╭─ Source passage

Tragedy and trauma magnify a nation's awareness or lack thereof. The events surrounding the Mumbai carnage have revealed certain aspects of India's collective psyche that provide food for thought and perhaps a lesson to learn. Christmas is a good time for reflection, self-examination and new resolutions.

The country had already suffered a wave of mindless bombings and targeted attacks on Muslim and Christian minorities recently. That the killings in Mumbai by Muslim gunmen, whose victims included dozens of fellow Muslims, did not lead to further retribution was an achievement. So weary was the country of the possibility of another disastrous turn of events. On Indian television channels, though, there was plenty of heat and theater in debates. Voices of reason appeared to drown in high-pitched rhetoric from a handful of guests – socialites and self-styled commentators. They were in competition for space with politicians, academics and journalists of the more established ranks. Ex-model, now socialite and author, Shobha De, described as India's answer to Jackie Collins, known for her erotic novels, lambasted politicians for 'failures' that led to the bloodbath. "Enough is enough," she screamed. India's leading English news channel, NDTV, responded by naming an entire episode 'Enough is Enough'. Participants had a field day attacking the government and politicians in general. Those who begged that the fiery rhetoric be toned down had little chance of succeeding until the heat was exhausted.

╰─
╭─ Collected material

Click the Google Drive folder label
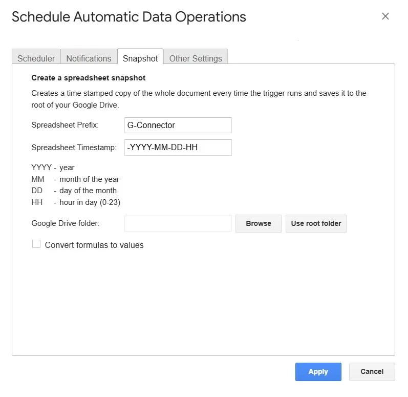(65, 223)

╰─

_Work to do:_
a. Echo the Mumbai commentary word for word, everything from "Tragedy and trauma" down to "and new resolutions.".
b. Tell whether each statement agrees with the Mumbai commentary, answering yes or no and quoting the words that decide it: (i) the killings in Mumbai led to further retribution; (ii) NDTV gave an entire episode the name 'Enough is Enough'; (iii) Shobha De was formerly a model.

_Expected responses:_
a.
Tragedy and trauma magnify a nation's awareness or lack thereof. The events surrounding the Mumbai carnage have revealed certain aspects of India's collective psyche that provide food for thought and perhaps a lesson to learn. Christmas is a good time for reflection, self-examination and new resolutions.

b.
(i) No: "did not lead to further retribution"
(ii) Yes: "NDTV, responded by naming an entire episode 'Enough is Enough'"
(iii) Yes: "Ex-model, now socialite and author, Shobha De"